Главное отличие крапивинского ответа от коммунарского заключалось в следующем. Как мы уже заметили выше, коммунарство возникло в том числе и как попытка продолжить и углубить эксперимент по воспитанию «нового человека», человека коммунистического будущего. Для Иванова и многих его последователей коммуны были по большей части педагогическими полигонами для обкатки методик, которые в дальнейшем должны были быть применены как минимум ко всему школьному образованию и воспитанию, а как максимум — ко всему обществу. Конечно, и ранние коммунары ощущали некоторую «избранность» и «особость». Но «эти чувства были обусловлены восприятием Коммуны как уже осуществившейся утопии, частицы будущего в настоящем. Один из участников коммунарского движения 1970-х годов так характеризует коммунаров: „…῾прежние коммунары᾿ (конца 50-х и начала 60-х) были уверены, что они опередили своим образом жизни современников (что они живут как бы в будущем)“»[218]
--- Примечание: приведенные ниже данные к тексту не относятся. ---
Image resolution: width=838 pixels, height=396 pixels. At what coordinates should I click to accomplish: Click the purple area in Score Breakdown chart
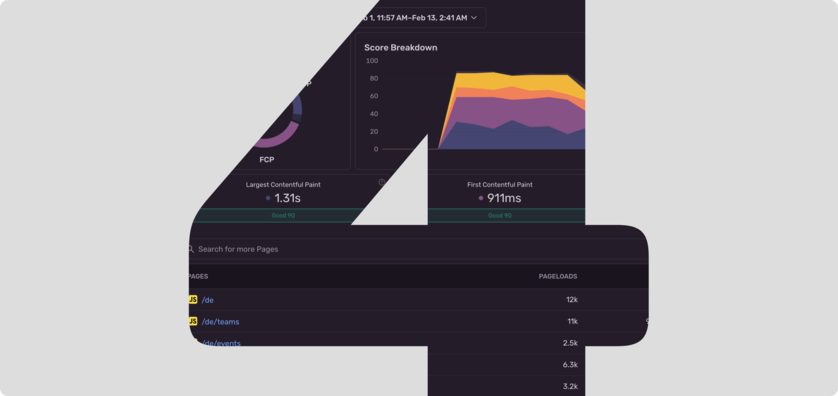(513, 112)
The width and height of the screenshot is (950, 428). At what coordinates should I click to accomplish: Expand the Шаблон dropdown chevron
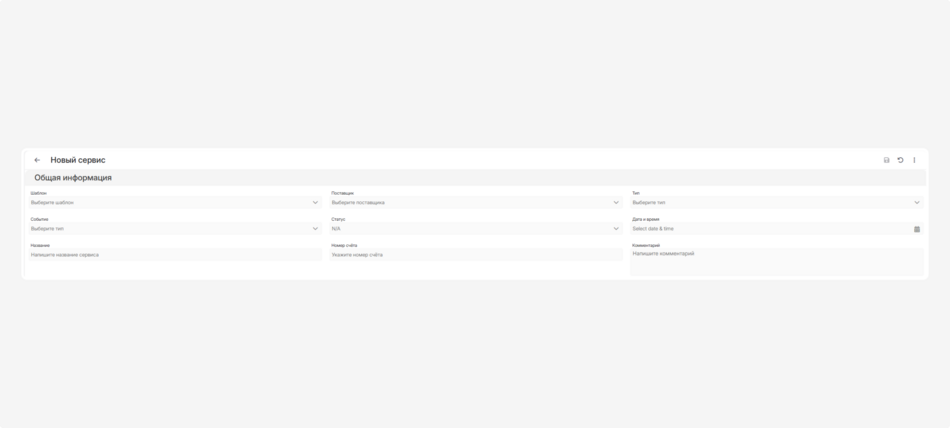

. Иными словами, ощущение своей избранности и особости было временным, долженствующим быстро исчезнуть по историческим меркам. Только по мере, так сказать, «сопротивления социальной среды» коммунарское движение стало движением преимущественно ориентированных на воспитание «творческих личностей» клубов, которое уже не столько претендовало на реформирование общества, сколько создавало комфортную среду для добровольцев и избранных.Показательно, что в книгах Крапивина, вдохновивших практику его поклонников, отразились те же добродетели, о которых сказано выше в связи с коммунарским движением. Неоднократно отмечалось, что «все книги Крапивина об одном, о настоящей дружбе»[219]
. Дружба эта существует внутри тесных сообществ, в которых «законы человеческого общения неподвластны политической конъюнктуре»[220]. «Однажды „заболевших“ книгами Крапивина манит ни с чем не сравнимая атмосфера добра, дружбы, верности, человеческих привязанностей, честности и чести, заставляющая вспомнить лучшие книги Грина, Сент-Экзюпери и Януша Корчака»[221].